From zero to staging and back

4 minute read

Update (November 2016): There’s now an updated and revised version of this article.

The primary use of a staging environment is to test all installation/configuration/migration scripts and procedures, before they are applied to production environment. This ensures that all major and minor upgrades to the production environment will be completed reliably without errors, in minimum time.

The first major task I took on after joining the Werkzeugschmiede team at Jimdo was building a staging environment for Wonderland, our in-house PaaS for microservices. Having a pre-production environment for testing prior to deploying to production is invaluable. It’s a safety net that makes the whole deployment process a lot less scary. We knew that it would give us more confidence to experiment, fix bugs, and implement new features. Given all these benefits, creating a staging environment for Wonderland was long over due. Here’s how we did it.

Pair programming

From the beginning, we’ve employed pair programming. Building a staging environment that mirrors production as closely as possible, and doing this with Paul who knows Wonderland inside out, was a great way to learn about the system and its components. I was able to ask questions when something was unclear and, at the same time, contribute my own ideas whenever I felt like it. This way, we created a fast feedback loop that not only helped me find my way through Wonderland, but also learn about its creators and their modus operandi.

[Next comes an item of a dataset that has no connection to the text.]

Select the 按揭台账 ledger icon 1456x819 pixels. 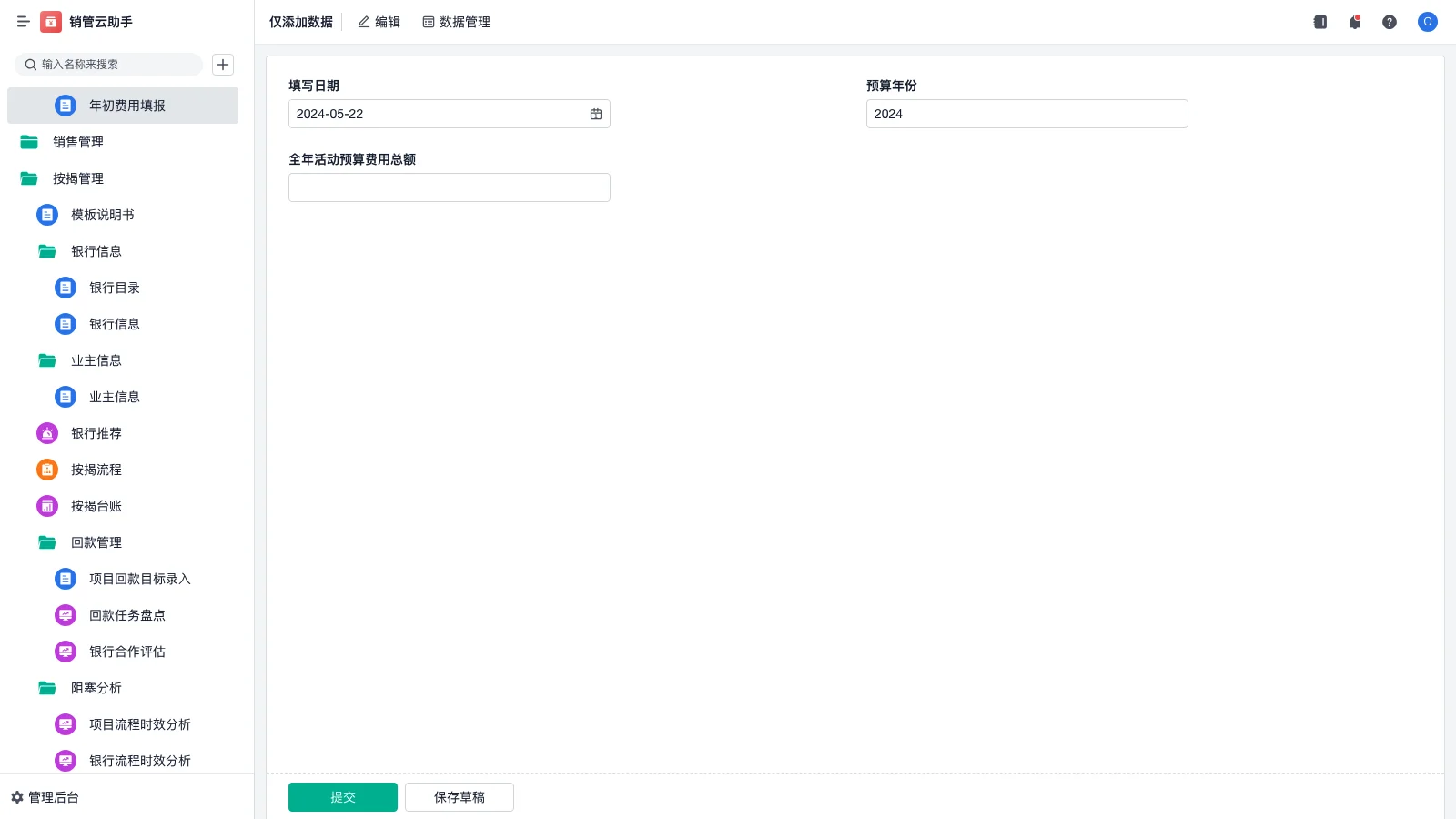46,506
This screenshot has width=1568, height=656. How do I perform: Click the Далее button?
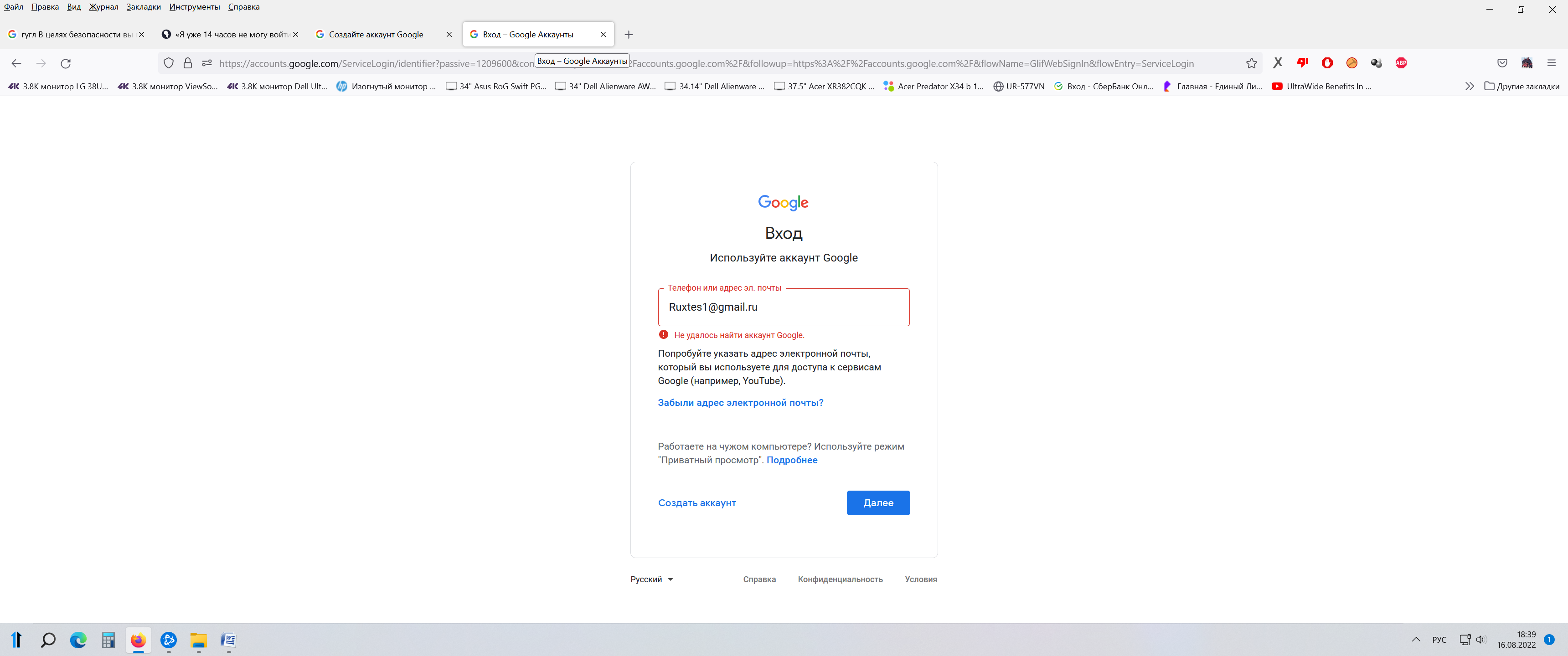(x=878, y=502)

Taken all together, I highly recommend pairing for onboarding new team members – even if you don’t have the luxury of building a production-like environment from scratch.

One VPC per environment

Wonderland’s infrastructure is hosted on AWS. Rather than using a single VPC for both production and staging, we agreed to operate a dedicated VPC per environment (via separate AWS accounts). This setup is an effective way to isolate environments from one another. Most importantly, it prevents changes done in staging – whether intentionally or by mistake – from affecting production. Other advantages of having different VPCs are:

  • Finer access control on VPC level
  • An easier understanding of the (cloned) infrastructure
  • Simpler automation code with fewer exceptions

Working with multiple AWS accounts makes credential management a bit more involved, though. That’s why we’re using awsenv, a tool by my coworker Knut, to quickly switch between accounts.

Besides AWS, we also created separate accounts for all third-party services, like Papertrail and Datadog. If we do it, we do it right.

Automate all the things

We spent a lot of time automating the setup of our staging environment. We managed to get to the point where we were able to run make stage in our repository and Ansible would take care of everything, from bootstrapping our ECS cluster to provisioning Jenkins – our central state enforcer – to running essential Docker containers.

To achieve that, we took the existing Ansible playbooks and CloudFormation templates for production and adapted them for use in staging. This meant that we had to:

  • Replace many hardcoded parameters like URLs and secrets
  • Implement all missing automation steps (some prod resources had been clicked)
  • Address any issues that came up along the way (two words: eventual consistency)

Even after sorting this out, there’s only one way to find out whether our automation actually works as expected: creating staging from scratch, again and again.

Destroy all the things

In addition to make stage, we also implemented the inverse operation, make destroy-stage, to completely destroy staging. This boils down to deleting all CloudFormation stacks as well as all other resources created by Ansible – in reverse order of creation. Tearing down CloudFormation stacks is usually straightforward. However, shelling out to the AWS CLI in Ansible can quickly lead to dependencies that are hard to remove. And even if Ansible does provide a specific AWS module, there’s no guarantee that the “absent” state is implemented properly (I’m looking at you, iam module).

Once make destroy-stage did what we wanted it to do, we were able to bootstrap staging from scratch. This in turn allowed us to verify that our infrastructure code produces the correct results when starting from a clean system.

To further automate things, I created one Jenkins jobs in prod to automatically destroy staging every Friday night and another one to rebuild it on Monday morning. This way, we’ll gain even more confidence in our code and, as a nice side effect, save a bit of money.

Some drawbacks

While I’m quite happy with what we’ve achieved so far, there’s still room for improvement, namely:

  • Having a single staging environment for all members of the Werkzeugschmiede team means that we need to coordinate testing. This might lead to problems once our team consists of more than three engineers. Nobody likes to wait.

  • If it were possible, I would like to rebuild production from scratch, too. Wonderland has been growing over time. To be honest, I’d like to trust the production VPC more than I do now.

  • It currently takes about 90 minutes to rebuild staging. We could speed up the process, for example by prebaking AMIs for our cluster instances. Again, nobody likes to wait.